[R] recursive relevel
baptiste auguie
ba208 at exeter.ac.uk
Fri Jan 9 16:49:51 CET 2009
Thanks Thierry,
A quick test shows almost equivalent timing with the modification of
relevel() suggested earlier:
> relevel <-
> function (x, ref, ...)
> {
> lev <- levels(x)
> if (is.character(ref))
> ref <- match(ref, lev)
> if (any(is.na(ref)))
> stop("'ref' must be an existing level")
> nlev <- length(lev)
> if (any(ref < 1 | ref > nlev))
> stop(gettextf("ref = %d must be in 1:%d", ref, nlev),
> domain = NA)
> factor(x, levels = lev[c(ref, seq_along(lev)[-ref])])
> }
> > system.time(relevel(y, c("D", "B")))
> user system elapsed
> 5.972 0.258 6.395
> >
> > system.time(order.factor3(y, c("D", "B")))
> user system elapsed
> 5.962 0.274 6.459
It's always good to learn other options, though.
Thanks,
baptiste
On 9 Jan 2009, at 15:50, ONKELINX, Thierry wrote:
> Dear Baptiste,
>
> You can avoid the recursive stuff. And it will run about twice as
> fast.
>
>> order.factor <- function (x, ref)
> + {
> + last.index <- length(ref) # convenience for matlab's end keyword
> + if(last.index == 1) return(relevel(x, ref)) # end case, normal case
> + my.new.list <- list(x=relevel(x, ref[last.index]), ref=ref[-
> last.index])
> + return(do.call(order.factor, my.new.list)) # recursive call
> + }
>>
>> order.factor2 <- function(x, ref){
> + factor(x, levels = c(ref, sort(levels(x)[!levels(x) %in% ref])))
> + }
>> order.factor3 <- function(x, ref){
> + factor(x, levels = c(ref, sort(levels(x)[!levels(x) %in%
> ref])), labels = c(ref, sort(levels(x)[!levels(x) %in% ref])))
> + }
>>
>> x <- factor(sample(LETTERS[1:5], 10000000, replace = TRUE))

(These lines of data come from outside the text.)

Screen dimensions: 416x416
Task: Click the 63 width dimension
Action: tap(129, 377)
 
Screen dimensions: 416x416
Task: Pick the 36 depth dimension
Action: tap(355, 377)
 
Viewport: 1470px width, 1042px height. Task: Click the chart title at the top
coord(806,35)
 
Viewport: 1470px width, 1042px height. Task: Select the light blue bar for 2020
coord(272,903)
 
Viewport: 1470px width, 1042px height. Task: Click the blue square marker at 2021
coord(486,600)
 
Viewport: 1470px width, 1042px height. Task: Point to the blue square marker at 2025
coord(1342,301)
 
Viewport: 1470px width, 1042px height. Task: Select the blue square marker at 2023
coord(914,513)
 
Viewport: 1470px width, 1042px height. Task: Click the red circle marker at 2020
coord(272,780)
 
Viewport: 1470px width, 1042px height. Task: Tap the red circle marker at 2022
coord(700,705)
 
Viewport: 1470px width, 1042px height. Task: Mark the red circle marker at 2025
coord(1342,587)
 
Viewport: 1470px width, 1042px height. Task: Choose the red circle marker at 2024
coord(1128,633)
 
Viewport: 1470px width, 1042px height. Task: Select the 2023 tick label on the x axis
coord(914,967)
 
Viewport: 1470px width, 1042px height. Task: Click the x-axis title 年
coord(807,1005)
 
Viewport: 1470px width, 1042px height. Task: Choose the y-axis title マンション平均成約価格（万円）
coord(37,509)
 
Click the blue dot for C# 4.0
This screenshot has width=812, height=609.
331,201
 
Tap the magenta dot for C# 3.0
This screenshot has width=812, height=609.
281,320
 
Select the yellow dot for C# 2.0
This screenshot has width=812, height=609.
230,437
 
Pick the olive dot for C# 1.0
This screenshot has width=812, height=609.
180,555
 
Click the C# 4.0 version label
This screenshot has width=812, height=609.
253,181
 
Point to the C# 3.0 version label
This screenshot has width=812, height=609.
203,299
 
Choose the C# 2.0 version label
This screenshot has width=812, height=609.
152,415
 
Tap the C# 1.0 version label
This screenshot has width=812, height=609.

>> y <- factor(sample(LETTERS[1:20], 10000000, replace = TRUE))
>> system.time(order.factor(x, c("D", "B")))
> user system elapsed
> 5.69 0.38 6.09
>> system.time(order.factor2(x, c("D", "B")))
> user system elapsed
> 3.90 0.20 4.12
>> system.time(order.factor3(x, c("D", "B")))
> user system elapsed
> 3.26 0.19 3.46
>> system.time(order.factor(y, c("D", "B")))
> user system elapsed
> 17.43 0.39 17.84
>> system.time(order.factor3(y, c("D", "B")))
> user system elapsed
> 8.25 0.17 8.46
>
>
> HTH,
>
> Thierry
>
>
> ----------------------------------------------------------------------------
> ir. Thierry Onkelinx
> Instituut voor natuur- en bosonderzoek / Research Institute for
> Nature and Forest
> Cel biometrie, methodologie en kwaliteitszorg / Section biometrics,
> methodology and quality assurance
> Gaverstraat 4
> 9500 Geraardsbergen
> Belgium
> tel. + 32 54/436 185
> Thierry.Onkelinx at inbo.be
> www.inbo.be
>
> To call in the statistician after the experiment is done may be no
> more than asking him to perform a post-mortem examination: he may be
> able to say what the experiment died of.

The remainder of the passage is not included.